Write out the whole listing below so that every line matches exactly.

—————

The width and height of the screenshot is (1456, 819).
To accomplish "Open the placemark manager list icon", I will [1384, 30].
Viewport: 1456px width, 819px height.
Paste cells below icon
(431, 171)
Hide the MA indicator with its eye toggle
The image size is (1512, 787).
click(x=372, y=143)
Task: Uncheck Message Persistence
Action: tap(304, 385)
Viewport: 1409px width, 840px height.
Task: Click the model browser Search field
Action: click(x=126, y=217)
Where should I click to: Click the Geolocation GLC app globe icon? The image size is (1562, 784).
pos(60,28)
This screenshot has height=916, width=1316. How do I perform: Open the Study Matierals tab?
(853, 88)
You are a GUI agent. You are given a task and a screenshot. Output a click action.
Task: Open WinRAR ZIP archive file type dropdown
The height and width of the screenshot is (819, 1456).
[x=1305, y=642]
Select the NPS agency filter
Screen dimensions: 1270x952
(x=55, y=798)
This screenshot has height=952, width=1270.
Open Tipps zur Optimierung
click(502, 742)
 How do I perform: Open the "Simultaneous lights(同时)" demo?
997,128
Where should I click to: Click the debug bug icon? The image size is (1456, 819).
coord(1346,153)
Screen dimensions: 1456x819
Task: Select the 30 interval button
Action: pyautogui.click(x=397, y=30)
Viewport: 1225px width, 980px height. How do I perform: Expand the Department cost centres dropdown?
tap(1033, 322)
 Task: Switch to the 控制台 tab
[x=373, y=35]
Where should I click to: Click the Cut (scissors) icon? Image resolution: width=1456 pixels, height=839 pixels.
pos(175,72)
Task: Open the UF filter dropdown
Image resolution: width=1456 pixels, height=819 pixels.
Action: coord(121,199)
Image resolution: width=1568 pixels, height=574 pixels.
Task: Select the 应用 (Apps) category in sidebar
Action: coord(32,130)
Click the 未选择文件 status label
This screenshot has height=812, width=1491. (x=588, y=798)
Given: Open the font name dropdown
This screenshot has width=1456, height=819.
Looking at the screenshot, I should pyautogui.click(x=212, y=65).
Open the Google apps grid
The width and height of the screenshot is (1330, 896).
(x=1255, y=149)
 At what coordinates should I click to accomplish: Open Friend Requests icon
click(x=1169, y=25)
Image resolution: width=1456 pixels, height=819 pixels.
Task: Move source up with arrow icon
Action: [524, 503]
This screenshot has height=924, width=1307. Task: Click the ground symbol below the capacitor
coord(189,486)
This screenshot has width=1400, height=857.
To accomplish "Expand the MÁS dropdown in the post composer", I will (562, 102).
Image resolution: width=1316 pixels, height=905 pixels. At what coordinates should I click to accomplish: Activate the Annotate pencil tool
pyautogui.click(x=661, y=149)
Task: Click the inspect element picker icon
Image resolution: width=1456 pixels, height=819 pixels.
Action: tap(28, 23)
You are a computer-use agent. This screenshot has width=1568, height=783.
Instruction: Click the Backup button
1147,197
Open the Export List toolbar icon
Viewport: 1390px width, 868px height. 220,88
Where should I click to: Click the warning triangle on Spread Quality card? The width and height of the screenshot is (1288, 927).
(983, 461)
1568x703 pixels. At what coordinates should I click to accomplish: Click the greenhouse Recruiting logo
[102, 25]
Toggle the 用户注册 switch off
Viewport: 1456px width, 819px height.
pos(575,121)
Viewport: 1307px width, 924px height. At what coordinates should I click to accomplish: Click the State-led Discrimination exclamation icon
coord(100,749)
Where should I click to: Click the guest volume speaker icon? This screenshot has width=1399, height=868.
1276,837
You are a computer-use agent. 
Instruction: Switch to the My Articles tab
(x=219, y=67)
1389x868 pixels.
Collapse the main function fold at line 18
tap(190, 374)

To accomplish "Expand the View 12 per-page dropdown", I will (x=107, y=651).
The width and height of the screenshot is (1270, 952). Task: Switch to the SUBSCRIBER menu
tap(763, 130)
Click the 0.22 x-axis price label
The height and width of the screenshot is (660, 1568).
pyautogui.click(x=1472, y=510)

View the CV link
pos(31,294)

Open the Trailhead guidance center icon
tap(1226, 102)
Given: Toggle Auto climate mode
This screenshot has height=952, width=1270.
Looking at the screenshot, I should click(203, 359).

—————

ANSWER SECTION
The width and height of the screenshot is (1456, 819).
To accomplish "Open the placemark manager list icon", I will [1384, 30].
Viewport: 1456px width, 819px height.
Paste cells below icon
(431, 171)
Hide the MA indicator with its eye toggle
The image size is (1512, 787).
click(x=372, y=143)
Task: Uncheck Message Persistence
Action: tap(304, 385)
Viewport: 1409px width, 840px height.
Task: Click the model browser Search field
Action: click(x=126, y=217)
Where should I click to: Click the Geolocation GLC app globe icon? The image size is (1562, 784).
pos(60,28)
This screenshot has height=916, width=1316. How do I perform: Open the Study Matierals tab?
(853, 88)
You are a GUI agent. You are given a task and a screenshot. Output a click action.
Task: Open WinRAR ZIP archive file type dropdown
The height and width of the screenshot is (819, 1456).
[x=1305, y=642]
Select the NPS agency filter
Screen dimensions: 1270x952
(x=55, y=798)
This screenshot has height=952, width=1270.
Open Tipps zur Optimierung
click(502, 742)
 How do I perform: Open the "Simultaneous lights(同时)" demo?
997,128
Where should I click to: Click the debug bug icon? The image size is (1456, 819).
coord(1346,153)
Screen dimensions: 1456x819
Task: Select the 30 interval button
Action: pyautogui.click(x=397, y=30)
Viewport: 1225px width, 980px height. How do I perform: Expand the Department cost centres dropdown?
tap(1033, 322)
 Task: Switch to the 控制台 tab
[x=373, y=35]
Where should I click to: Click the Cut (scissors) icon? Image resolution: width=1456 pixels, height=839 pixels.
pos(175,72)
Task: Open the UF filter dropdown
Image resolution: width=1456 pixels, height=819 pixels.
Action: coord(121,199)
Image resolution: width=1568 pixels, height=574 pixels.
Task: Select the 应用 (Apps) category in sidebar
Action: coord(32,130)
Click the 未选择文件 status label
This screenshot has height=812, width=1491. (x=588, y=798)
Given: Open the font name dropdown
This screenshot has width=1456, height=819.
Looking at the screenshot, I should pyautogui.click(x=212, y=65).
Open the Google apps grid
The width and height of the screenshot is (1330, 896).
(x=1255, y=149)
 At what coordinates should I click to accomplish: Open Friend Requests icon
click(x=1169, y=25)
Image resolution: width=1456 pixels, height=819 pixels.
Task: Move source up with arrow icon
Action: [524, 503]
This screenshot has height=924, width=1307. Task: Click the ground symbol below the capacitor
coord(189,486)
This screenshot has width=1400, height=857.
To accomplish "Expand the MÁS dropdown in the post composer", I will (562, 102).
Image resolution: width=1316 pixels, height=905 pixels. At what coordinates should I click to accomplish: Activate the Annotate pencil tool
pyautogui.click(x=661, y=149)
Task: Click the inspect element picker icon
Image resolution: width=1456 pixels, height=819 pixels.
Action: tap(28, 23)
You are a computer-use agent. This screenshot has width=1568, height=783.
Instruction: Click the Backup button
1147,197
Open the Export List toolbar icon
Viewport: 1390px width, 868px height. 220,88
Where should I click to: Click the warning triangle on Spread Quality card? The width and height of the screenshot is (1288, 927).
(983, 461)
1568x703 pixels. At what coordinates should I click to accomplish: Click the greenhouse Recruiting logo
[102, 25]
Toggle the 用户注册 switch off
Viewport: 1456px width, 819px height.
pos(575,121)
Viewport: 1307px width, 924px height. At what coordinates should I click to accomplish: Click the State-led Discrimination exclamation icon
coord(100,749)
Where should I click to: Click the guest volume speaker icon? This screenshot has width=1399, height=868.
1276,837
You are a computer-use agent. 
Instruction: Switch to the My Articles tab
(x=219, y=67)
1389x868 pixels.
Collapse the main function fold at line 18
tap(190, 374)

To accomplish "Expand the View 12 per-page dropdown", I will (x=107, y=651).
The width and height of the screenshot is (1270, 952). Task: Switch to the SUBSCRIBER menu
tap(763, 130)
Click the 0.22 x-axis price label
The height and width of the screenshot is (660, 1568).
pyautogui.click(x=1472, y=510)

View the CV link
pos(31,294)

Open the Trailhead guidance center icon
tap(1226, 102)
Given: Toggle Auto climate mode
This screenshot has height=952, width=1270.
Looking at the screenshot, I should click(203, 359).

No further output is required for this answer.